I love the whole concept of scientists who deal with, uh, insoluble, uh, problems. I love the story of a noted scientist who was trying to find the solution to some problem and just didn't come. He worked on for months and then one day, he's not thinking about anything. He's getting on the bus and it comes to him, you know?
And Doc Brown, uh, is trying to figure out how to do, uh, time travel, and he falls down in the bathroom and hits his head against the sink, and he suddenly envisions the flux capacitor, you know? So I, I, I love that kind of connection because it's kind of the way it works.
Well, so it's, that's basically the Eureka Effect. Yeah, you get hit in the head or something happens to you abruptly and then the idea pops in. But I'm a fan of the way Isaac Asimov interprets the Eureka Effect, which is—
Which is?
Go ahead, okay, you ready? The most exciting phrase to hear in science, the one that heralds the most discoveries, okay, is not "Eureka" but rather, "that's funny."

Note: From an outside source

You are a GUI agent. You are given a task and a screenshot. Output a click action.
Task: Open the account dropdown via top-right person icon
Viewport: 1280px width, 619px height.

That—well, that makes sense. Yeah.
So, Meo, do you agree with this?
Yes, I had exactly that moment. I first was working on string theory in the 1960s, and it consisted of hundreds of random formulas that we had to memorize in a book. But Einstein wanted an equation one inch long that would allow him to, quote, read the mind of God.
So I said to myself, "Hm, that's funny. How come this theory has so many random equations? There should be this one H equation." One day I found it; it's called Stringfield Theory. That's my equation. I'm the co-founder of string field theory, and it summarizes a theory beyond Einstein in one inch long.
But—but was that a Eureka moment or did you just sort of—was that funny moment that no one was looking for it? No one was looking for this one-inch equation, right? Because people were so busy memorizing and using all these little hundreds of little formulas that they would memorize. No one was looking for that one H equation.